Sociale samenhang: participatie, vertrouwen en integratie

Deze publicatie geeft vanuit drie invalshoeken een beeld van de sociale samenhang in Nederland: de sociale en maatschappelijke participatie, het vertrouwen en de integratie.

Samenvatting en conclusie

Deze publicatie geeft vanuit drie invalshoeken een beeld van de sociale samenhang in Nederland: de sociale en maatschappelijke participatie, het vertrouwen en de integratie. Verschillen tussen bevolkingsgroepen worden belicht, onder meer tussen mannen en vrouwen, tussen jongeren en ouderen, tussen lager en hoger opgeleiden, en tussen allochtonen en autochtonen. De sociale samenhang is in de afgelopen 15 jaar op bijna alle onderdelen nagenoeg gelijk gebleven of toegenomen. Bijna iedereen heeft wekelijks minstens een keer contact met familieleden buiten het eigen huishouden, met vrienden of bekenden, of met buren.
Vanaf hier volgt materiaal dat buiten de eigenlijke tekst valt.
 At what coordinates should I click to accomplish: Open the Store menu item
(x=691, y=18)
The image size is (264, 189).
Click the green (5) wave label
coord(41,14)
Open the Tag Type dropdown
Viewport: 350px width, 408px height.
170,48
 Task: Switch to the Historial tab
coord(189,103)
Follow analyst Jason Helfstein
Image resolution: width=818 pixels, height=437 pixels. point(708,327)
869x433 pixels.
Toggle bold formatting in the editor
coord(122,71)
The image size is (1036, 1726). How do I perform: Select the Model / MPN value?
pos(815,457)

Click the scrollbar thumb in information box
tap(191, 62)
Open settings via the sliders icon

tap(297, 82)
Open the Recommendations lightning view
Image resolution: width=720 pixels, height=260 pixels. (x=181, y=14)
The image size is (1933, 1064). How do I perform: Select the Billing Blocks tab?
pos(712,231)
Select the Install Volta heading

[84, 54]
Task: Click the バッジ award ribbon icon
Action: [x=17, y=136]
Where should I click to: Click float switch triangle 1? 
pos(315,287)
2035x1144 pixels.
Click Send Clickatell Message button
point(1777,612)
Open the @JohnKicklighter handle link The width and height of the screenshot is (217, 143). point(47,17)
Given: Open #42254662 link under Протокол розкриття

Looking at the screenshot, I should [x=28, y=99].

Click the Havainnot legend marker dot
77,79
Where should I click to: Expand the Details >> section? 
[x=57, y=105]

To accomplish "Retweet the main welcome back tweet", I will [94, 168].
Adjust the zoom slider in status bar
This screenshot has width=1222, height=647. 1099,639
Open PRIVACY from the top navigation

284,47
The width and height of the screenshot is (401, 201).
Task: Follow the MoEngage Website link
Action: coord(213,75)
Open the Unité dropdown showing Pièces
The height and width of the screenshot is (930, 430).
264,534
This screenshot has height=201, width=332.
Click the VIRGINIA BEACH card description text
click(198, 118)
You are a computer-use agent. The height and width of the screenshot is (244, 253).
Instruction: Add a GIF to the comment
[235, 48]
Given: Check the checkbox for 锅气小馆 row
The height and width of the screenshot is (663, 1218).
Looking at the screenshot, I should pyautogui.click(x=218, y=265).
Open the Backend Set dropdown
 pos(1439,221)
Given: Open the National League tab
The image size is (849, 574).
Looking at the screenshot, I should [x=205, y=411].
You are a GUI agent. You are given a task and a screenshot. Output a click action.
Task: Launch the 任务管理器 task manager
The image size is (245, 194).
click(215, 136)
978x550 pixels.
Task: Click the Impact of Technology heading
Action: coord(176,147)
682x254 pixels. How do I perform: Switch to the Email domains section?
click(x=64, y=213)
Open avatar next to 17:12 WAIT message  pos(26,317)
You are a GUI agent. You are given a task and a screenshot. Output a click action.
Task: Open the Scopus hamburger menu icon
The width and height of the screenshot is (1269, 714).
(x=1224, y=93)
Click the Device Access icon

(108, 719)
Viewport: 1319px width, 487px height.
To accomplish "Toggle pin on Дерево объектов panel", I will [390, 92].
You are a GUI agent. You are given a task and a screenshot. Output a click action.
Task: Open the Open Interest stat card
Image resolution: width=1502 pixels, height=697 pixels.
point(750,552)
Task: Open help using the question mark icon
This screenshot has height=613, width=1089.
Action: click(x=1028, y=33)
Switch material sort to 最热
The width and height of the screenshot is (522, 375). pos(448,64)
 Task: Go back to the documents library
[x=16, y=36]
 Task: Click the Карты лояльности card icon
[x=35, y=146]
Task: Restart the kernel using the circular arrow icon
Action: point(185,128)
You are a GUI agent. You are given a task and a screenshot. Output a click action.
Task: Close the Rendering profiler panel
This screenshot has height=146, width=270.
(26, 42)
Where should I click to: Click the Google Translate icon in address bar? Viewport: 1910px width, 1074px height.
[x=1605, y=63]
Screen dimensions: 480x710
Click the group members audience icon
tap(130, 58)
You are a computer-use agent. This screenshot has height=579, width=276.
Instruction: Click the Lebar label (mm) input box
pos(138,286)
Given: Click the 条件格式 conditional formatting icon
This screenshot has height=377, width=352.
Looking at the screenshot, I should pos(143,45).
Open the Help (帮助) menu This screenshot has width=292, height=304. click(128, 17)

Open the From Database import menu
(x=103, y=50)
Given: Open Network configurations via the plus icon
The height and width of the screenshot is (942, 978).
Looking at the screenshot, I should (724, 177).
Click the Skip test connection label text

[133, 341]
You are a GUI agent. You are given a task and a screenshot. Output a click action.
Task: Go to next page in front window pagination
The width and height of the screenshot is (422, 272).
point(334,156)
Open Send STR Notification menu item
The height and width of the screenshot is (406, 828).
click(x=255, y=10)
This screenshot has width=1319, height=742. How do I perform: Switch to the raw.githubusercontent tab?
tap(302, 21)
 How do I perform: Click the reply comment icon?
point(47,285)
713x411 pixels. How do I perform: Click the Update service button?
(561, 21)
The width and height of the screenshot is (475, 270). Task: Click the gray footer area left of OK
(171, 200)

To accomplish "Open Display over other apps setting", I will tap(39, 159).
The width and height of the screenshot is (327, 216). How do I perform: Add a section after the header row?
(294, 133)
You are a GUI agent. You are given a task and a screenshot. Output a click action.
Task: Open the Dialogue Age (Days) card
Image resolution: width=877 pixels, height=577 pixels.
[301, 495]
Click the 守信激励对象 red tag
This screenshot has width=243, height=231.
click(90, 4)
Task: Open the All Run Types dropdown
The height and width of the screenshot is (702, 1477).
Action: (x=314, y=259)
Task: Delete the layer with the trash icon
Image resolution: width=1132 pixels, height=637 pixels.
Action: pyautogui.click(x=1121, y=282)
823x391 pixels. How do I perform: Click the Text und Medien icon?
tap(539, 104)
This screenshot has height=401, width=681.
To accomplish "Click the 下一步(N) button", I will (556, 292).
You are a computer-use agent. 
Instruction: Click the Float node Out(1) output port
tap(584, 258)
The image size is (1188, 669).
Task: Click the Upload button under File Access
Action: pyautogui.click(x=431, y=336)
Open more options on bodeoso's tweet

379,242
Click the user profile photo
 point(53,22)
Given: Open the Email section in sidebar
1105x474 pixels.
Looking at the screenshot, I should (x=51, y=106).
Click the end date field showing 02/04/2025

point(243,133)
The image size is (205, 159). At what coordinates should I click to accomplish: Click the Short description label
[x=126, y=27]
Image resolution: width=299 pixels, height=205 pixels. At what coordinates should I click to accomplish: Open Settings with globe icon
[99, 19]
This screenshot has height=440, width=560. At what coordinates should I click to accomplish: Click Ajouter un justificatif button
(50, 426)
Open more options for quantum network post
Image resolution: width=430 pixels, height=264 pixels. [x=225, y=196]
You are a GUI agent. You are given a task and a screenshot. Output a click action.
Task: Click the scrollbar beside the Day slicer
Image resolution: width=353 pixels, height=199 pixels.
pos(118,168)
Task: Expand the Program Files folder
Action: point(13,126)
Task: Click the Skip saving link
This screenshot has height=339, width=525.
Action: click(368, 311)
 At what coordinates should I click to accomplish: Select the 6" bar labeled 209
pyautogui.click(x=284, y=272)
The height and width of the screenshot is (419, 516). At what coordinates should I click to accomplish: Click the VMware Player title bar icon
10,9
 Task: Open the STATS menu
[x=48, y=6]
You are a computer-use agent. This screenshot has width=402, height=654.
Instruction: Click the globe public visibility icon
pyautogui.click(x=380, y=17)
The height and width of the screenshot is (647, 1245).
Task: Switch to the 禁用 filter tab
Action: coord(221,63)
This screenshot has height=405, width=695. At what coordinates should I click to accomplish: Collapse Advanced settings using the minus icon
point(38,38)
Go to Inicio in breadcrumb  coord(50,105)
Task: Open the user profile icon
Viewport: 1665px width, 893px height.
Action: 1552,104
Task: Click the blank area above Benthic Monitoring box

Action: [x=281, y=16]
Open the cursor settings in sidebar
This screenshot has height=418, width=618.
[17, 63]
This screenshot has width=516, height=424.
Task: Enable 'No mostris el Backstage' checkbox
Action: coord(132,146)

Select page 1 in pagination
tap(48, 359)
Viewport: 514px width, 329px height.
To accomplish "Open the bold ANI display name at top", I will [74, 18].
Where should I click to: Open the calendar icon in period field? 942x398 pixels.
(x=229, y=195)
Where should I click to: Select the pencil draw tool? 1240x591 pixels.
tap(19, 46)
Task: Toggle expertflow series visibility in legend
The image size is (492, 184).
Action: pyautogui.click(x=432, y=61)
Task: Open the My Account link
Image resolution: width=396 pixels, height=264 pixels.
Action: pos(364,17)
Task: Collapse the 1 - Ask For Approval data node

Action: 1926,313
Ruim vier op de tien personen zetten zich één keer of vaker per jaar in als vrijwilliger. Gemiddeld spendeert een vrijwilliger zo'n vijf uur per week aan dergelijk onbetaald werk in georganiseerd verband. De deelname aan vrijwilligerswerk is licht gegroeid. Dit geldt ook voor de sociale contacten. Bij het geven van hulp aan anderen en de deelname aan politieke activiteiten is geen sprake van een duidelijke verandering. Het vertrouwen in de medemens en in maatschappelijke en politieke instituties is iets toegenomen. Wel zijn bepaalde bevolkingsgroepen waaronder vooral de lager opgeleiden doorgaans minder actief en hebben minder sociaal en institutioneel vertrouwen dan andere groepen. Naast het landelijke beeld wordt ook ingegaan op de sociale samenhang binnen provincies en gemeenten, en de rol van buurtkenmerken. Tevens wordt Nederland in Europees perspectief geplaatst. Er zijn grote verschillen in sociale samenhang tussen de Europese landen. Er is vooral een sterk contrast tussen de landen in Oost-Europa enerzijds en de Scandinavische landen en Nederland anderzijds. Nederland heeft het hoogste aandeel vrijwilligers. Ook heeft de Nederlandse bevolking veel sociale contacten. Verder is het vertrouwen in zowel de medemens als in maatschappelijke en politieke instituten in Nederland en enkele Scandinavische landen groter dan in vrijwel alle andere Europese landen.